On April 8, the Food and Drug Administration (FDA) sent marketing denial orders (MDOs) to Fontem Ventures for some of its myblu vaping products. It’s the first MDO issued for a pod-based vapor product made by a major tobacco company.
The denied products include Fontem’s myblu device kit, as well as its Tobacco Chill, Intense Tobacco and Gold Leaf flavored cartridges. Fontem is owned by Imperial Brands, one of the largest tobacco companies in the world.
Speculation abounded immediately, as the industry seemed somewhat shocked that the FDA had denied the premarket tobacco product applications (PMTAs) from a well-resourced manufacturer. The FDA provided little insight into its decision, stating only that those PMTAs “lacked sufficient evidence regarding design features, manufacturing and stability.”
“Without more information, it is hard to guess what exactly led to the FDA’s decisions,” Greg Conley, the president of the American Vaping Association, told Filter. “Some theories that are floating around have worse implications than others for the industry as a whole, but none give any reason to believe the FDA will ever regulate these products responsibly.”
Fontem, like all vapor companies, had to submit PMTAs for its products by September 2020, and had to prove that they would be “appropriate for the protection of public health” (APPH)—a threshold that has become understood as a given product’s likelihood to transition adult smokers to a safer alternative while not introducing a new generation to nicotine. Many assumed that a company like Fontem had the financial capabilities of funding the scientific studies the FDA seems to require to meet that barrier.
Additional Blu products, which include some outdated cigalikes, remain under review.
Given that the FDA had yet to deny a pod-based device and its components from other large vapor companies, some speculated that this might be the start of a pattern. Juul Labs, Vuse and NJOY all still have PMTAs for pod-based vapes under consideration.
The FDA so far has authorized just a handful of products: the Vuse Solo, produced by R.J. Reynolds, along with two tobacco-flavored cartridges and a couple of tobacco-flavored e-cigarettes and heat-not-burn devices made by Logic, owned by Japan Tobacco International (JTI).
Additional Blu products, which include some outdated cigalikes, remain under review—as do the company’s menthol-flavored myblu pods. But as Vaping360 noted, these pods are essentially useless without the compatible device that was denied.
“Had Congress contemplated that the FDA would one day require products on the market for a half-decade plus to go through a ‘premarket’ review process, transparency measures would have been built in to require prompt disclosure of decision materials,” Conley said. “That is the case with modified risk tobacco product applications, but here we are left to parse words in vague statements that give no useful information to the public.”
Fontem can sue the FDA, but does not appear to be going that route.
All of this might not be the worst news for Imperial, though.
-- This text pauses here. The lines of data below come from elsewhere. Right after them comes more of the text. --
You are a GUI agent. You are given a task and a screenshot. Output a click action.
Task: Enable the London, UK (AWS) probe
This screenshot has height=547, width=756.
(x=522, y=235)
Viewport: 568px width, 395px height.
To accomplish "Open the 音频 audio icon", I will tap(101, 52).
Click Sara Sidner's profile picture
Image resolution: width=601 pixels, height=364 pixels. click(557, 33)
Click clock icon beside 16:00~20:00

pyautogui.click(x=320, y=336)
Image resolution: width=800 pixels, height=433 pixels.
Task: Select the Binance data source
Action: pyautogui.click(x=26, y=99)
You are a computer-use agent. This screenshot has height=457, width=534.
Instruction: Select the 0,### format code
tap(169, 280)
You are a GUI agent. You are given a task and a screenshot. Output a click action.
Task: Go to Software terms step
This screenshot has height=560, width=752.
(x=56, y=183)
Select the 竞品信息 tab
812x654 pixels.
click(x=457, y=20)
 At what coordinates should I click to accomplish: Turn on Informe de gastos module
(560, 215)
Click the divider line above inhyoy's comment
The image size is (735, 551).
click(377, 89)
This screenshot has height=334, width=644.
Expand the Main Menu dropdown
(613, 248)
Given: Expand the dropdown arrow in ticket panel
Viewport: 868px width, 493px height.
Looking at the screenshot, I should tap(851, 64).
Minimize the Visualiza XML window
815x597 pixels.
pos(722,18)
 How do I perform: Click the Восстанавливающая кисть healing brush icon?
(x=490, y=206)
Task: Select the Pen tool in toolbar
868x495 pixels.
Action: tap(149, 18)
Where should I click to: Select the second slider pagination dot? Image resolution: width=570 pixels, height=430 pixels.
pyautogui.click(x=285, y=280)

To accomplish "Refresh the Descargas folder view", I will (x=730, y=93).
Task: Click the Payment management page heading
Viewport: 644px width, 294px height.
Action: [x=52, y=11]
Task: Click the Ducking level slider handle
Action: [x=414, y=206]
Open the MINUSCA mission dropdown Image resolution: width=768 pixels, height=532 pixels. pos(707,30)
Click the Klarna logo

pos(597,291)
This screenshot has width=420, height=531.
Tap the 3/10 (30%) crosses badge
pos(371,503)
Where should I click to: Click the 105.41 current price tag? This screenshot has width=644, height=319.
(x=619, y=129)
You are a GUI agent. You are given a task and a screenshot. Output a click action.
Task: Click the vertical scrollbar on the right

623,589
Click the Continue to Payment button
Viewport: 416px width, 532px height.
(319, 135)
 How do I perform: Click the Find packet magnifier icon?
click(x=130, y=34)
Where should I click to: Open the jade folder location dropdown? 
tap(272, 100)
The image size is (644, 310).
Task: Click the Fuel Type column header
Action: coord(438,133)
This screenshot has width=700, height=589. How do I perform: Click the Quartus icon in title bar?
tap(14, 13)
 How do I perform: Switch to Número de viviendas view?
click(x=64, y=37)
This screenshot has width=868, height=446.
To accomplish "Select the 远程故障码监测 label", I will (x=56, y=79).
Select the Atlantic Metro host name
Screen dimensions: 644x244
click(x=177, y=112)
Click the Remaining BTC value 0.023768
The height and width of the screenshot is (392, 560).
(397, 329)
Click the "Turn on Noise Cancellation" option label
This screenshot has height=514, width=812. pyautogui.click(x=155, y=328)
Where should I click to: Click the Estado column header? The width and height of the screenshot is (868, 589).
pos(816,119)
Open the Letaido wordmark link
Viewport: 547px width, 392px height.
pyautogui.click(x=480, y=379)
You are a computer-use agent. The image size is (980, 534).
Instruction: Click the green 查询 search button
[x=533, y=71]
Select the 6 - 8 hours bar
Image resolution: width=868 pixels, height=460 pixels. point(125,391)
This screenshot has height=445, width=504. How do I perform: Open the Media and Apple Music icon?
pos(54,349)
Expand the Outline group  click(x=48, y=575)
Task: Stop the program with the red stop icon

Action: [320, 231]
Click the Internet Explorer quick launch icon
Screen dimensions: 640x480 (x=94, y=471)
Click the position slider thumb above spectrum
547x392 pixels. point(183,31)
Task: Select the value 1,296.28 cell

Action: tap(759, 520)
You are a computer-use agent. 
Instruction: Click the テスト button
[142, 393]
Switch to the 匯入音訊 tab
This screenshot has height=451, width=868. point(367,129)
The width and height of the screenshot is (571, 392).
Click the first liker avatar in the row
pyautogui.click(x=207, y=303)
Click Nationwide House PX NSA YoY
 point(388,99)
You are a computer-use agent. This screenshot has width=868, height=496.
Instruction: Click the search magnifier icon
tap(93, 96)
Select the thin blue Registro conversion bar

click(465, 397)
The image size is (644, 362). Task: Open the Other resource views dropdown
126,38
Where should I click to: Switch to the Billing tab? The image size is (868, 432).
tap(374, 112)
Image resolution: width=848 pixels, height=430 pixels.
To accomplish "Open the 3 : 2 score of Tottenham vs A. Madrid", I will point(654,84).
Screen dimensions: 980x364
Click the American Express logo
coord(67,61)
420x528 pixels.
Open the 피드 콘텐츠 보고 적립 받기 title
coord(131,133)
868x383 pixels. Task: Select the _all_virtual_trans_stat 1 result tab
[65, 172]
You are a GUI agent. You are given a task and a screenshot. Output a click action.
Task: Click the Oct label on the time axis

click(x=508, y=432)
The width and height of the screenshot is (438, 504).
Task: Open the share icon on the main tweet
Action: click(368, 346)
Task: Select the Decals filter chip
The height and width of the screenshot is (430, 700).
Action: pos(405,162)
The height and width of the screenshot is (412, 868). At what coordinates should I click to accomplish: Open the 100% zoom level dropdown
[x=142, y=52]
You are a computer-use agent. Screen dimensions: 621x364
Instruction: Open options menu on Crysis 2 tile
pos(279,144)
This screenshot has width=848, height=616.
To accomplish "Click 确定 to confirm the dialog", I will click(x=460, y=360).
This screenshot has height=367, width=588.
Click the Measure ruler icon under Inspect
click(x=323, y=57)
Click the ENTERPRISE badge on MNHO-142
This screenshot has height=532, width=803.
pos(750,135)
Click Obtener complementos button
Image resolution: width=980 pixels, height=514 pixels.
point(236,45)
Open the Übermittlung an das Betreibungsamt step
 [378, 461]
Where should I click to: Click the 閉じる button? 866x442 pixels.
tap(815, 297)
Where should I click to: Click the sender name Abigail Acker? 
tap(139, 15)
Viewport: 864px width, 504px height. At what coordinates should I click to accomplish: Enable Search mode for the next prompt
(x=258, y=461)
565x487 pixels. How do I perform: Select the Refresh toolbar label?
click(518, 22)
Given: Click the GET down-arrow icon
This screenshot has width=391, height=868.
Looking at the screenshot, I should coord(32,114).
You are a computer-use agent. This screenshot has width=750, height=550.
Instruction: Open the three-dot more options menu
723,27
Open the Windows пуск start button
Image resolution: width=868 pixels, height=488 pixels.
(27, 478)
One investment bank, Credit Suisse, has noted that the company actually loses money on its vapor products and will likely continue focusing on combustible cigarettes.
Fontem can also choose to sue the FDA, as a dozen of other small vapor companies have done, but does not appear to be going that route. In a press statement, Imperial Brands said that it planned “to use the [FDA’s] administrative appeal process to convince the agency that approval should be granted.”
“We are disappointed with the FDA’s decision and disagree with the scientific evaluation and conclusions they reached,” the statement read. “Based on past practice, we expect the FDA will not seek to enforce the MDOs while this appeal remains ongoing, and we therefore expect the products to remain in the market during this period,” it went on. “We do not believe that there will be any short-term impact on the business.”
Still, the myblu denials have only heightened rumors of what the vaping market might look like once the FDA has finished sorting through the avalanche of PMTAs—and how many products will actually remain.
“This is becoming like a vote for a new pope,” one vaping industry insider told Filter, who requested anonymity so as to not affect their company’s pending PMTA. “Everybody is looking at the smoke and trying to figure out what color it is and what that says about what’s been going on inside.”
The Influence Foundation, which operates Filter, has received grants and donations from the American Vaping Association. Filter’s Editorial Independence Policy applies.